Inference The competitive landscape is unknown. The author positions Trapwise as different from traditional SAT prep tools by focusing on reasoning patterns rather than correctness alone, but no specific competitors are mentioned.
Key Risks & Red Flags
Key risks and red flags based on the description:
- Unvalidated educational claims: The app's core premise that wrong answers contain valuable diagnostic information is unproven in practice.
- Lack of evidence for effectiveness: No data showing whether the Mistake Twin system actually improves learning outcomes.
- Unclear business model: No indication of how the product will generate revenue or scale beyond a hackathon prototype.
- Dependency on author's expertise: The entire project was built by one person (Trung Vo), raising questions about scalability and team capacity.
- AI integration risks: While AI is optional, the app still relies on OpenAI GPT-5.6 for enhanced features, which could be unreliable or costly.
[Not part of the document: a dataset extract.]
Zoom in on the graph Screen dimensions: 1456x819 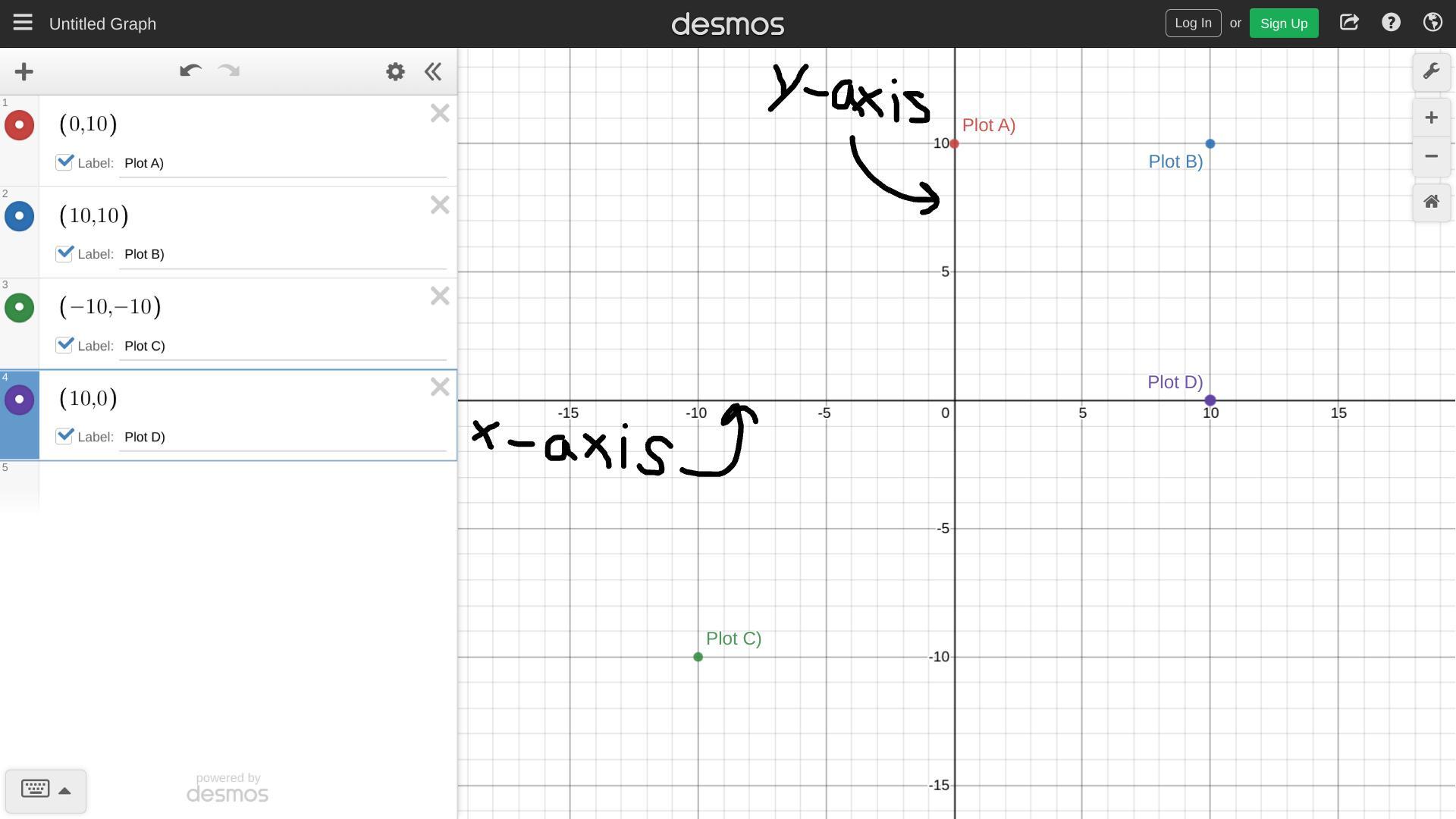pos(1431,118)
- Limited validation: The Judge Demo is fictional and designed for short-term use, not real-world testing.
- Unproven market demand: No evidence of customer interest or market validation beyond the author's own claims.
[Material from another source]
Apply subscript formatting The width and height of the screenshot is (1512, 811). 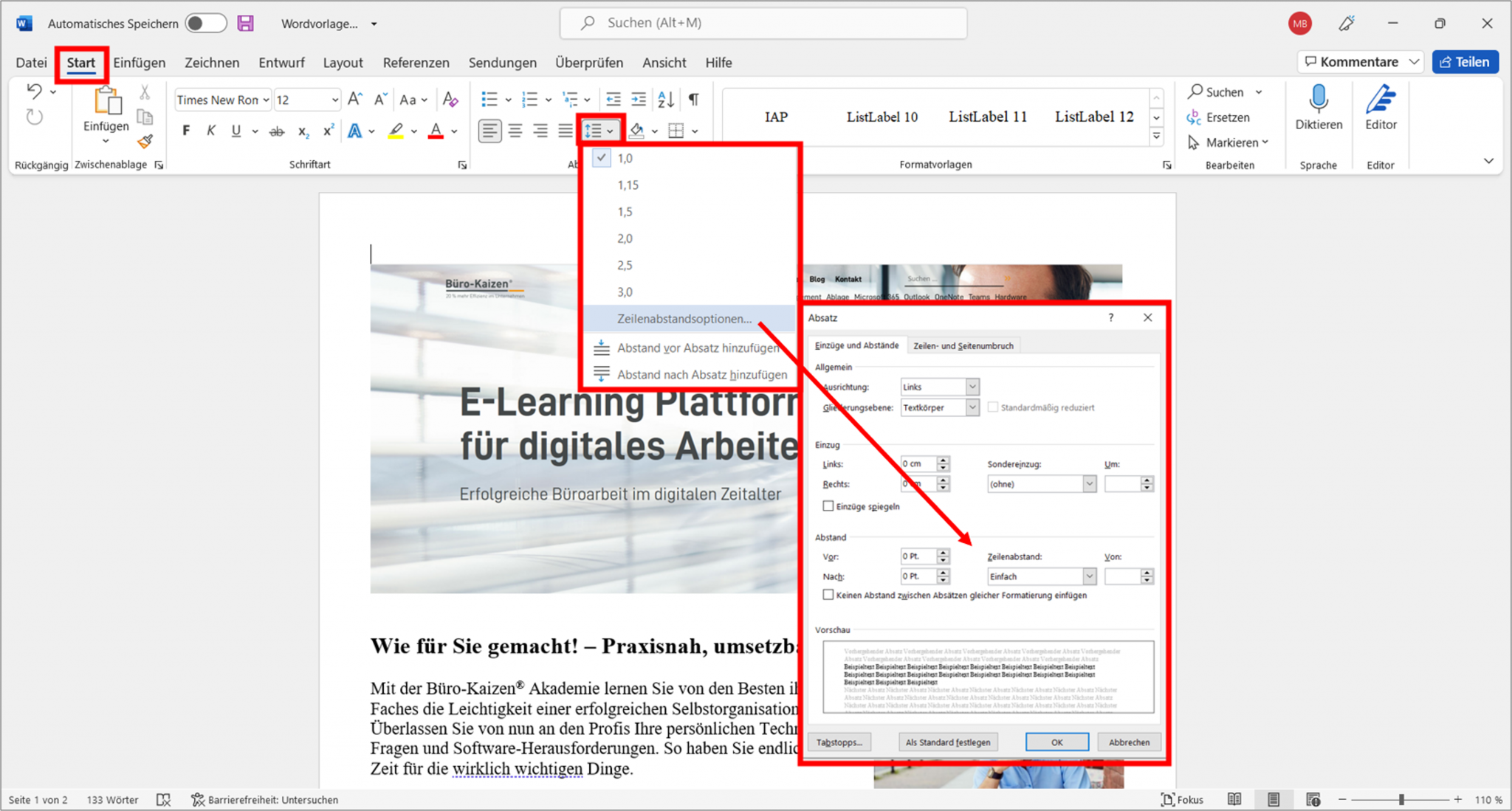coord(303,131)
- Technical implementation risks: The complexity of pattern detection and AI integration may be underestimated.
Inference The project appears to be a conceptually interesting but untested prototype with significant uncertainty around both educational effectiveness and commercial viability.
Diligence Questions To Ask The Founders
- What evidence supports the claim that identifying reasoning patterns improves learning outcomes?
- How was the "Mistake Twin" system validated with real students?
- What is the actual implementation plan for scaling beyond a single developer?
- How does the app handle edge cases in pattern detection?
- What are the specific revenue models being considered?
- How will user data be collected and used ethically?
- What metrics are being tracked to measure educational effectiveness?
- How does the app differentiate from existing SAT prep tools in practice?
- What is the timeline for moving beyond prototype status?
- How will the AI components be maintained and updated?
Investment/Partnership Verdict
Not evidenced
The description provides no information about:
- Financial performance
- Customer traction
- Market validation
- Team capability
- Product-market fit
- Scalability potential
- Competitive positioning
- Revenue model
- Exit potential
This is a self-reported, unverified description of a hackathon project. The author states that the app was built as a prototype and has not been independently verified or tested with real users.
Inference Without evidence of traction, revenue, or validated educational effectiveness, there is insufficient basis to make any investment or partnership decision. This appears to be an early-stage concept requiring significant further development and validation before any commercial due diligence can proceed.
Source
Submitted to the OpenAI 2026 hackathon on Devpost. Project home on DevPost.
The analysis above was generated by a language model from the project's own one-line description. It is not independent research and contains no verified traction, revenue or customer data.